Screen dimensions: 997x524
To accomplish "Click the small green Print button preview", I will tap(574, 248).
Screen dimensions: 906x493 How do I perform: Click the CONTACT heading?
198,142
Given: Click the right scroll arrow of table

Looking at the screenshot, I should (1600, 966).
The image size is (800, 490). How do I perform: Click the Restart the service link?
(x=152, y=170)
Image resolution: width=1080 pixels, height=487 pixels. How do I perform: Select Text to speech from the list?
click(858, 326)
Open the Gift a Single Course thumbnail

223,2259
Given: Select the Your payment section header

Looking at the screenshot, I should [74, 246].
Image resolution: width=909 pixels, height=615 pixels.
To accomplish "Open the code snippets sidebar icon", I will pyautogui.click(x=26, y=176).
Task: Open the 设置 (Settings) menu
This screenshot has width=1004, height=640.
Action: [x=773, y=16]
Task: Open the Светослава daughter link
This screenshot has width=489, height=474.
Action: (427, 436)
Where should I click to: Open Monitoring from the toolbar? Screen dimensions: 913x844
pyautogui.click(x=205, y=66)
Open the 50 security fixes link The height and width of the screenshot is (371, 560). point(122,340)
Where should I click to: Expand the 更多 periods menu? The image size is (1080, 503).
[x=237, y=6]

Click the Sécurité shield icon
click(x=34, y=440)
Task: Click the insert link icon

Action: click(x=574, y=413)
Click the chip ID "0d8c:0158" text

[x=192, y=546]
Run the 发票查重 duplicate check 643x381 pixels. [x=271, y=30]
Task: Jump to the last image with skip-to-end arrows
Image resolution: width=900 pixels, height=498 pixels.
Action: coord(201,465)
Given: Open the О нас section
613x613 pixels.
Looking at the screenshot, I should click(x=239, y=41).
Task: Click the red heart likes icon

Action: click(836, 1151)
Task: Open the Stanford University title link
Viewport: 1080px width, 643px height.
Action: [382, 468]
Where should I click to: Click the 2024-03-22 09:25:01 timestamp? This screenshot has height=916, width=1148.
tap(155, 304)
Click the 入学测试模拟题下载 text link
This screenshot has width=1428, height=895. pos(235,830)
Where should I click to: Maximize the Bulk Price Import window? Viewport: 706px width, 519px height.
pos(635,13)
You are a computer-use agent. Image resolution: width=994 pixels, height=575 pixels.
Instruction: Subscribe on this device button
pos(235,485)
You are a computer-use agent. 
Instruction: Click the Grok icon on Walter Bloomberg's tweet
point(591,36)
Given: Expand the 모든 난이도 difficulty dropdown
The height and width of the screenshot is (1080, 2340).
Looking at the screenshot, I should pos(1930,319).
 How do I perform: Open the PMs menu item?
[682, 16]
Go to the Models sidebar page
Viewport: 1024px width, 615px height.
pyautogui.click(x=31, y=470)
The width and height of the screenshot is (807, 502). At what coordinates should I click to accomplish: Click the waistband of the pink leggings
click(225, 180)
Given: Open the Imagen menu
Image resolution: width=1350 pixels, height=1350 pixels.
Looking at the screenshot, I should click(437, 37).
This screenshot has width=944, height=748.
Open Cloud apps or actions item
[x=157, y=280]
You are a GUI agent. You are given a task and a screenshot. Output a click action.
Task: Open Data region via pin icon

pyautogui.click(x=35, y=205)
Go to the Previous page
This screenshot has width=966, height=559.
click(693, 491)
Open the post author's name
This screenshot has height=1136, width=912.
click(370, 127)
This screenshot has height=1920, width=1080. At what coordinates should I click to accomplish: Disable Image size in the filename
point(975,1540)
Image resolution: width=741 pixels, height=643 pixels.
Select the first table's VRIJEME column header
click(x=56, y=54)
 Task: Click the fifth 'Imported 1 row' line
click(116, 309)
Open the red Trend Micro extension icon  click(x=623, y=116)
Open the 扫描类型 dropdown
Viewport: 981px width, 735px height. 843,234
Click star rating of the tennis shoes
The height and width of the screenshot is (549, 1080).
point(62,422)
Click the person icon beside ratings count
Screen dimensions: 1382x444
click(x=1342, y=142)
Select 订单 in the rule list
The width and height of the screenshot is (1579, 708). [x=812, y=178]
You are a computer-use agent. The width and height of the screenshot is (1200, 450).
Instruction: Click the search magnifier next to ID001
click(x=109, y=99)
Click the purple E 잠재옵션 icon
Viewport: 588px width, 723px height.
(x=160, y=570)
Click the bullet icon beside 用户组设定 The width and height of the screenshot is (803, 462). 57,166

*****

**Work order**
Collect every line from the records above that contains the word "agent".

**Exercise output**
You are a computer-use agent. Image resolution: width=994 pixels, height=575 pixels.
You are a computer-use agent. 
You are a GUI agent. You are given a task and a screenshot. Output a click action.
You are a computer-use agent. The width and height of the screenshot is (1200, 450).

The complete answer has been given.